- What is Tissue Microarray technology?
- How long does the scanner take to scan in a whole slide?
- What is the average number of tissue slices per slide?
- Was an automatic slide feeder used?
- Why were there not as many work units for the Help Defeat Cancer project?
- How can I find the latest status on the Help Defeat Cancer Project?
- Is there a podcast for the Help Defeat Cancer Project?

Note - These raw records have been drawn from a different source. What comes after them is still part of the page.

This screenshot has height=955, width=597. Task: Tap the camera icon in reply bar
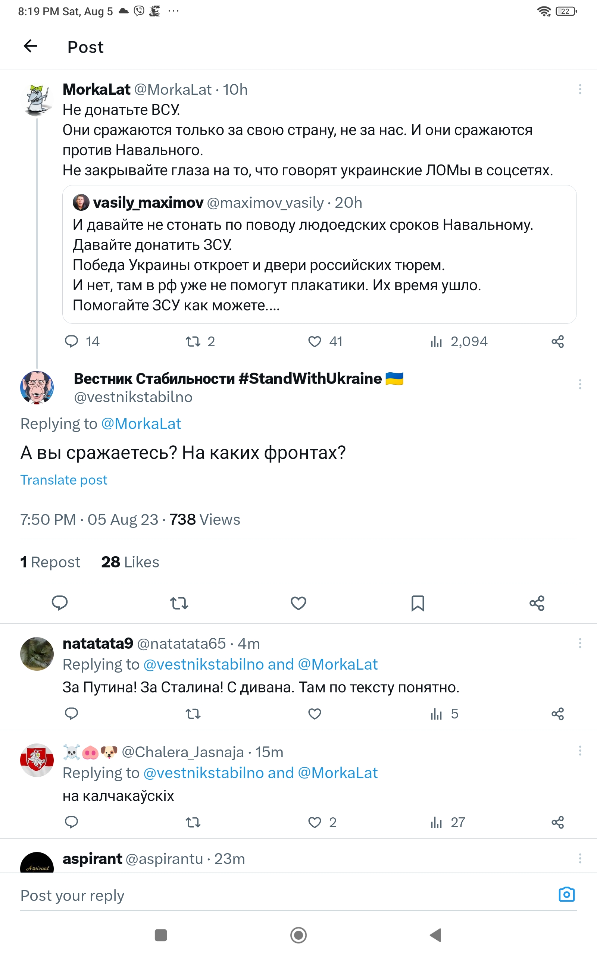coord(567,894)
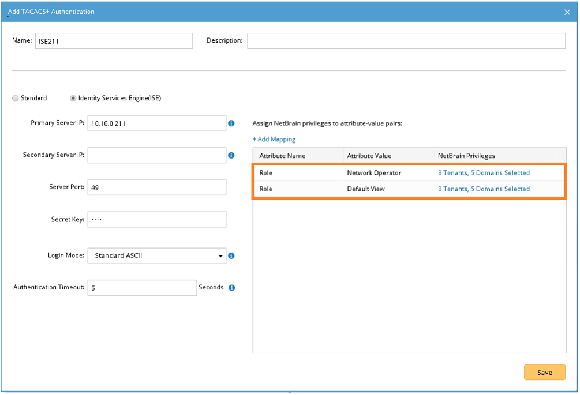Click the Authentication Timeout field
Image resolution: width=580 pixels, height=395 pixels.
(142, 288)
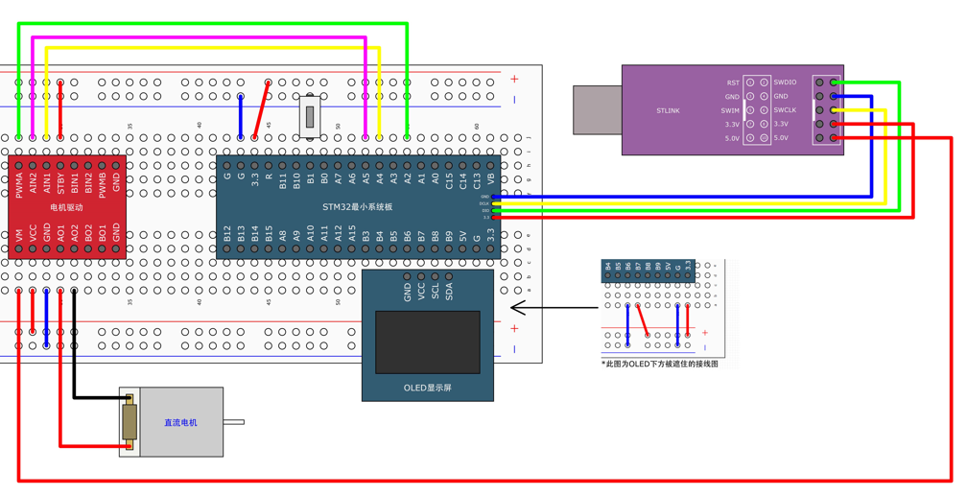Select the OLED display black screen

pos(428,342)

What is Tissue Microarray technology?
Tissue Microarray (TMA) technology is a relatively new investigative tool for harvesting small cylinders of tissue from a range of standard histological sections and arranging them on a on a single microscope glass slide in a grid-like manner. The arrays are subsequently treated with antibodies (proteins which specifically detect and bind to molecular targets of interest) that are complexed with a staining medium to determine the protein and molecular signatures of the underlying pathology of the tissue samples. This technique allows maximization of tissue resources by analysis of small core biopsies of blocks, rather than complete sections. Using this technology, a carefully planned array can be constructed with cases from pathology tissue block archives, such that a 20-year survival analysis can be performed on a cohort of hundreds patients, simultaneously using just a few micro-liters of antibody.
Using TMA technology investigators are beginning to unveil the underlying mechanisms by which healthy tissues are transformed into malignancies and are gaining unparalleled insight as to which patient populations are most likely to respond to a given treatment regimen. TMAs hold tremendous promise for improved accuracy in prognosis, therapy planning and drug discovery.